Achieving this level of visibility requires that organizations have fluid, integrated IT environments. Outfitting products with hardware-based resources such as global positioning system (GPS) sensors and radio frequency identification (RFID) tags generates timely, accurate data about where an item is in the production or delivery cycle. An emerging B2B practice involves leveraging third-party logistics tracking, and making it available either through links or a seamlessly integrated web experience. Manufacturing, inventory and logistics teams need software that captures these inputs and pushes real-time updates across departments—and then to customers.
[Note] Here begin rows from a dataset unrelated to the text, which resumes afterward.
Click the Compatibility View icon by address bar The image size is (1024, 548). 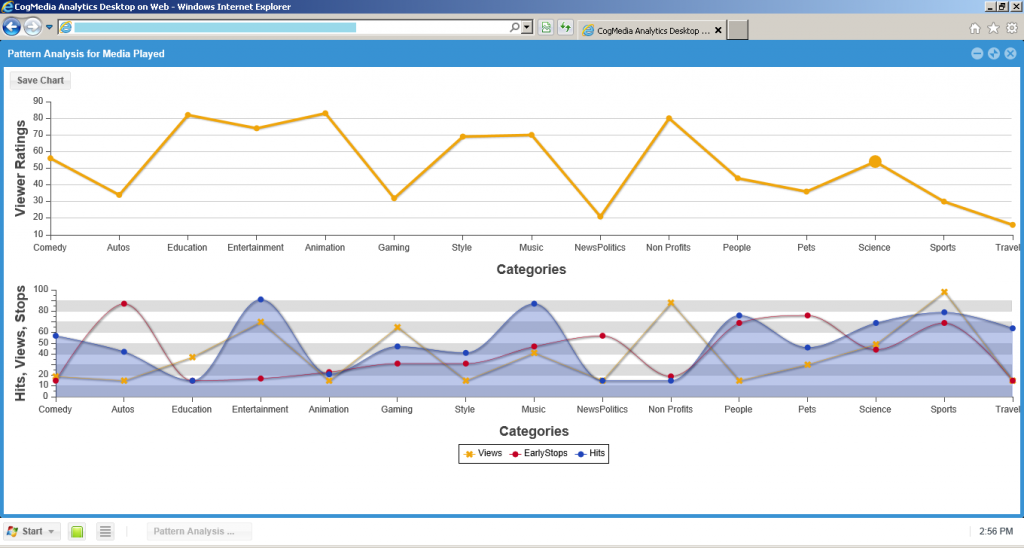tap(546, 27)
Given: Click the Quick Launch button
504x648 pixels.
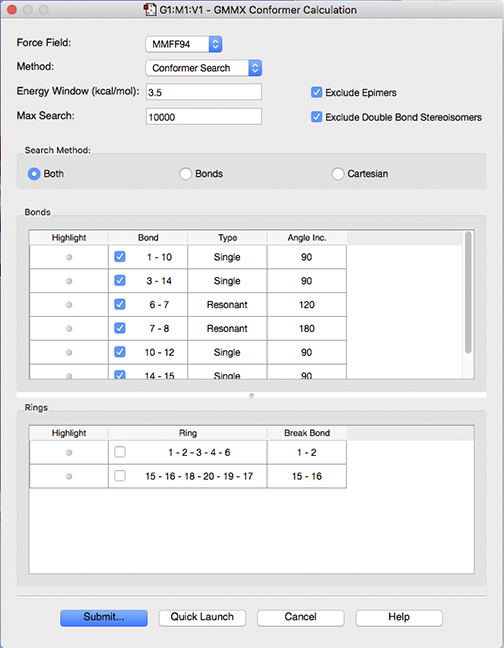Looking at the screenshot, I should coord(202,617).
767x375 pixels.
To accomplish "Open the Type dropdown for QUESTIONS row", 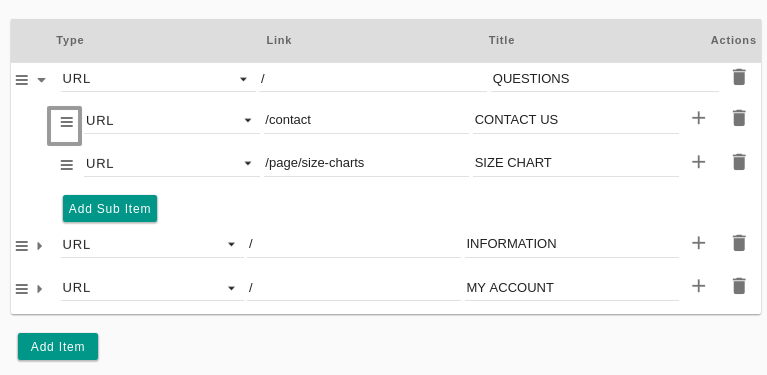I will click(x=158, y=79).
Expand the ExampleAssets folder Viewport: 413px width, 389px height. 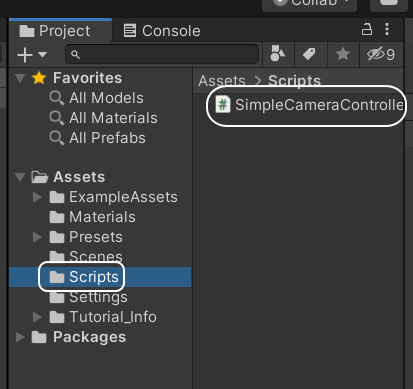pyautogui.click(x=37, y=197)
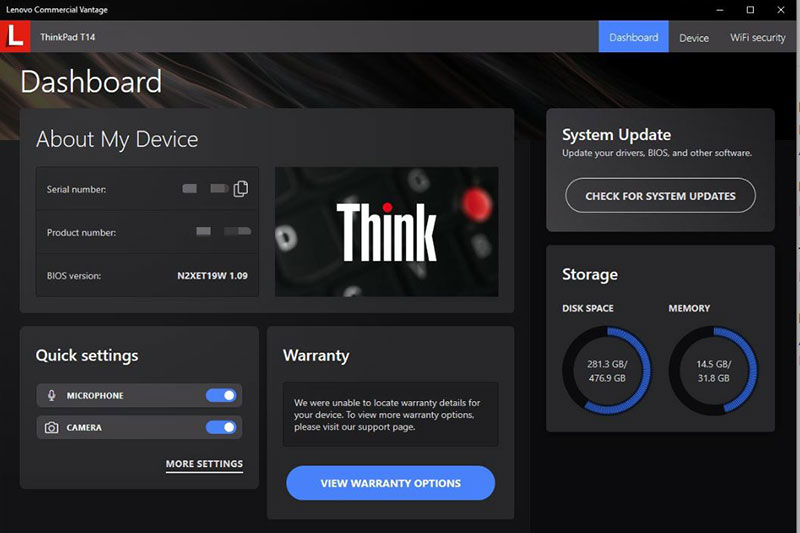800x533 pixels.
Task: Open the More Settings link
Action: pos(204,464)
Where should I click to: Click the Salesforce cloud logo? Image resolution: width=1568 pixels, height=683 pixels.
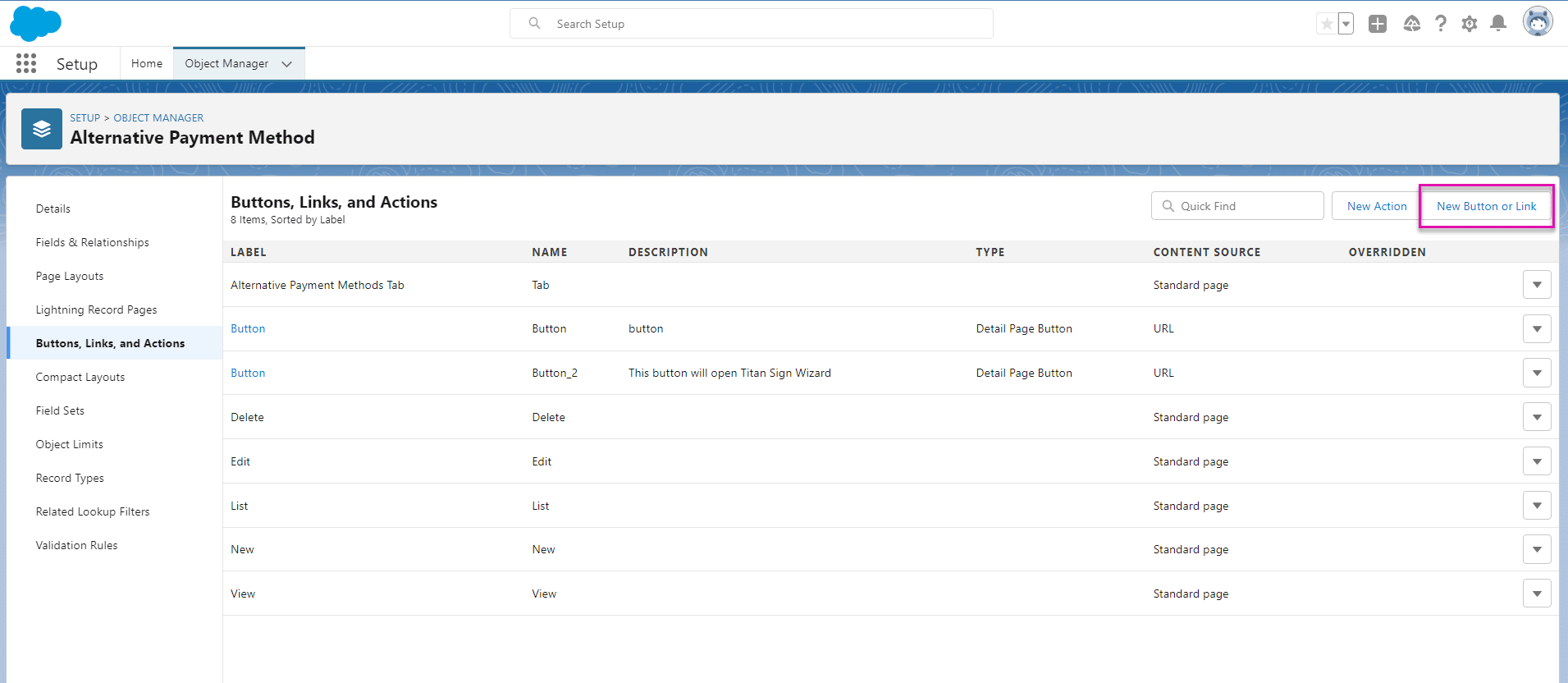(x=35, y=23)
3. Create Digitally Connected Products
Since before the dawn of e-commerce, B2B suppliers—particularly manufacturers—were fighting the good fight to become more than a faceless seller for customers. Recent advancements in connected technologies and the industrial Internet of Things, as well as product development, are paving the way for organizations to advance to becoming a relevant business partner.
Digitally connected products fuse stronger bonds between supplier and buyer. An industrial lighting manufacturer, for instance, may equip its bulbs with digital sensors that notify both the user and supplier when the bulbs hit the last 20 percent of their lifespan. One small sensor saves the customer from a last-minute scramble and most likely secures a repeat purchase.
Creating a portfolio of connected products future-proofs customer loyalty, building an ecosystem in which suppliers and their customers constantly communicate. This, in turn, gives suppliers deeper actionable insight into their clients' needs and trouble spots—information that fuels customer loyalty in the long term.
B2B industries are not immune to shifts in consumer buying behaviors. Nor can they continue to watch from the sidelines as B2C brands embrace digital innovation. Procurement officers and purchasing managers are consumers, too. Why shouldn't they—and they do—expect the same efficiency, transparency and convenience from B2B suppliers that they receive from other online vendors?
Rather than leave the legwork to third-party resellers or other channels, B2B organizations should devote time and effort to charting their own digital futures, and analyzing and meeting their digital customers’ expectations and needs. Those that commit to operational improvement are most likely to yield the sales and profit to show for it.
Bob Barr is the senior vice president of the Acquity Group, part of Accenture Interactive.